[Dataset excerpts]
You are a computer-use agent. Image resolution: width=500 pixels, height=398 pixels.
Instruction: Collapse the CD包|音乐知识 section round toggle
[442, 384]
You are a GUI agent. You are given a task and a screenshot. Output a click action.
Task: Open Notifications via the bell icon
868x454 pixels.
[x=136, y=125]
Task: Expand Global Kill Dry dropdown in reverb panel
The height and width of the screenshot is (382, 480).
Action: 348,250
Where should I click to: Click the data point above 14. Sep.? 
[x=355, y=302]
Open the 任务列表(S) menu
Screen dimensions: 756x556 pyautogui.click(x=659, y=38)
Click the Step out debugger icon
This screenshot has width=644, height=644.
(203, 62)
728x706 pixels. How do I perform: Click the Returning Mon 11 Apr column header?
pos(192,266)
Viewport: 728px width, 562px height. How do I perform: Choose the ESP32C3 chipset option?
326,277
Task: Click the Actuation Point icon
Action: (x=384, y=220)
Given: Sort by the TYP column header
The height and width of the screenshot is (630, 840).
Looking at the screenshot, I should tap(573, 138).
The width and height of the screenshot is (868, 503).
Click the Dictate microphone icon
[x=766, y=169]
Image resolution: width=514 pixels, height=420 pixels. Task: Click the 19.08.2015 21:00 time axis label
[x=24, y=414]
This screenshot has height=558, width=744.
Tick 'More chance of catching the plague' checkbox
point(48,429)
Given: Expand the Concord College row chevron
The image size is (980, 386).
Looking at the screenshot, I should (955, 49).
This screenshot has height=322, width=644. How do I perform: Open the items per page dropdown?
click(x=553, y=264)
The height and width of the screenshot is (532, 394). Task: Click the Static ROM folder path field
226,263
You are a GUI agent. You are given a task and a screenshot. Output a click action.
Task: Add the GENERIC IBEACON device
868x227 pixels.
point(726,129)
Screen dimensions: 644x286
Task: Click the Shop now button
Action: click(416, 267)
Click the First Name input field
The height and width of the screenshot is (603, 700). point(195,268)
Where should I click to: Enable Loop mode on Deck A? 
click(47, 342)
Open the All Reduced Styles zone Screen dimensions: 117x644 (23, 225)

* **Task details**:
Keep the wording exact. Give all of the records again.

* **Solved exercise**:
You are a computer-use agent. Image resolution: width=500 pixels, height=398 pixels.
Instruction: Collapse the CD包|音乐知识 section round toggle
[442, 384]
You are a GUI agent. You are given a task and a screenshot. Output a click action.
Task: Open Notifications via the bell icon
868x454 pixels.
[x=136, y=125]
Task: Expand Global Kill Dry dropdown in reverb panel
The height and width of the screenshot is (382, 480).
Action: 348,250
Where should I click to: Click the data point above 14. Sep.? 
[x=355, y=302]
Open the 任务列表(S) menu
Screen dimensions: 756x556 pyautogui.click(x=659, y=38)
Click the Step out debugger icon
This screenshot has width=644, height=644.
(203, 62)
728x706 pixels. How do I perform: Click the Returning Mon 11 Apr column header?
pos(192,266)
Viewport: 728px width, 562px height. How do I perform: Choose the ESP32C3 chipset option?
326,277
Task: Click the Actuation Point icon
Action: (x=384, y=220)
Given: Sort by the TYP column header
The height and width of the screenshot is (630, 840).
Looking at the screenshot, I should tap(573, 138).
The width and height of the screenshot is (868, 503).
Click the Dictate microphone icon
[x=766, y=169]
Image resolution: width=514 pixels, height=420 pixels. Task: Click the 19.08.2015 21:00 time axis label
[x=24, y=414]
This screenshot has height=558, width=744.
Tick 'More chance of catching the plague' checkbox
point(48,429)
Given: Expand the Concord College row chevron
The image size is (980, 386).
Looking at the screenshot, I should (955, 49).
This screenshot has height=322, width=644. How do I perform: Open the items per page dropdown?
click(x=553, y=264)
The height and width of the screenshot is (532, 394). Task: Click the Static ROM folder path field
226,263
You are a GUI agent. You are given a task and a screenshot. Output a click action.
Task: Add the GENERIC IBEACON device
868x227 pixels.
point(726,129)
Screen dimensions: 644x286
Task: Click the Shop now button
Action: click(416, 267)
Click the First Name input field
The height and width of the screenshot is (603, 700). point(195,268)
Where should I click to: Enable Loop mode on Deck A? 
click(47, 342)
Open the All Reduced Styles zone Screen dimensions: 117x644 (23, 225)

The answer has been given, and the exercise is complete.